But back to the question who is art for? Every time I wonder about it, I hear the voice of Walter Annenberg sniffing, "I'm sick of people expressing their artistic attitudes in an unappetizing manner." Every body knows that are is a question of taste but the way he puts it something or someone is definitely eating and something or someone is definitley getting eaten. Taste becomes consumption.
O.K., now for my theory of the recent history of words in art. You see, back in the fifties there were all these abstract expressionist artists and even though they were hanging out at the Cedar Bar every night talking and drinking, they weren't really articulate. I mean it was a macho thing: uh, Paint...the BIG GESTURE, the, uh, paint like qualities of paint, dripping, how PAINT could look so much like, well, so much like paint.
Of course this left a lot of room for the poets. And remember poetry in the fifties was considered pretty suspicious, a kind of code invented by the intelligentsia so that regular people couldn't figure out what they were talking about, and it was these guys, the poets, who were moonlighting as art critics.

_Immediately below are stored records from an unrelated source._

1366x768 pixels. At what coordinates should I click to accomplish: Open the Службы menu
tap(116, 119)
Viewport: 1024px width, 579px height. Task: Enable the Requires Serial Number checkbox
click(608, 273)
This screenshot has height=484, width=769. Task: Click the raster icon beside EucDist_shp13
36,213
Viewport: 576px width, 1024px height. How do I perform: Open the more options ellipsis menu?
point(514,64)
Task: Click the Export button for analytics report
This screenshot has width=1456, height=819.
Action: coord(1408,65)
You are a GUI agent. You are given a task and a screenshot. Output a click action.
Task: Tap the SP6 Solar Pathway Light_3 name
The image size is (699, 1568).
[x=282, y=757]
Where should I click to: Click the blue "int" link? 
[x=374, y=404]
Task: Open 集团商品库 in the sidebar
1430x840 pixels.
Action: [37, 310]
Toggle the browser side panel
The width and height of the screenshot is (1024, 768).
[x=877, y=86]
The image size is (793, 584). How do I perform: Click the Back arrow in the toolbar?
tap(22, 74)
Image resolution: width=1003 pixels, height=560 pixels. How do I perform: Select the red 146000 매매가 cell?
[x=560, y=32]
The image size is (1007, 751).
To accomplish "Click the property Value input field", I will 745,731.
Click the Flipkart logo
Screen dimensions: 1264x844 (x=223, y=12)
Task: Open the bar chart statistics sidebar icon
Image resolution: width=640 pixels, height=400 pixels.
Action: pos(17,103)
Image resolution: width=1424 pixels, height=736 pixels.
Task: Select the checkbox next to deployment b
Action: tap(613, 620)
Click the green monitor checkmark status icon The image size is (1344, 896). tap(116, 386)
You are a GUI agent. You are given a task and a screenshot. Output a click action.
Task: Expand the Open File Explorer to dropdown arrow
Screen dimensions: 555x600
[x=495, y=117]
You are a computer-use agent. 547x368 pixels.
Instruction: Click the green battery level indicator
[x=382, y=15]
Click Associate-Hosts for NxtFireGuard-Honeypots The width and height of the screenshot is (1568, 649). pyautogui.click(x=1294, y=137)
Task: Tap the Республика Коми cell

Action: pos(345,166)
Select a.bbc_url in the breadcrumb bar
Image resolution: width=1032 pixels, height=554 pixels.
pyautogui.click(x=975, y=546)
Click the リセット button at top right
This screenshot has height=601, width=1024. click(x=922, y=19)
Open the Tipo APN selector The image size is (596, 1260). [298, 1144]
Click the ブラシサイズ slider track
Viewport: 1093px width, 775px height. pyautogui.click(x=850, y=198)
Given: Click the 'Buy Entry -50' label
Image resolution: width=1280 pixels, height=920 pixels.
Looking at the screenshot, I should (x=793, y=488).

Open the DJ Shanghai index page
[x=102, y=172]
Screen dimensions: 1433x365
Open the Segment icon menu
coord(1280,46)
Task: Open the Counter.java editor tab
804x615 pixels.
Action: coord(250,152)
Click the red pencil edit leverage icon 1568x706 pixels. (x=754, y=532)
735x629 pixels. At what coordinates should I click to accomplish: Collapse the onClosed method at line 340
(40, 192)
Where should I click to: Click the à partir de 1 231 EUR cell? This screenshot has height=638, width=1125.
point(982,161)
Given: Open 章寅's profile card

And the reviews were basically poems that had some very oblique relationship to the paintings, but they were actually pretty good ways for the poets to get idea's for their next poems.
Then along came a generation of very articulate artist, guys like Barnett Newman, who, even though he said, "Esthetics is to me what ornithology is to the birds" didn't seem to really believe this, because he wrote very long and also very beautiful essays on his own work. I mean, why wait for the critics to write about what it means when you can do it yourself?
And these came out as huge, slick, wordy catalogues, and you really needed them too. I mean sometimes it's nice to stand in front of a solid blue surface with a brown stripe running down the side and make up your own fantasies about it, but sometimes it's more interesting to find out what led this particular artist to paint this particular stripe. It was as if the artist were standing in front of the painting and talking talking talking about it.
I always thought of my own work as part of this process, that eventually the object itself would disappear or it would become very ordinary and there would just be endless streams of words.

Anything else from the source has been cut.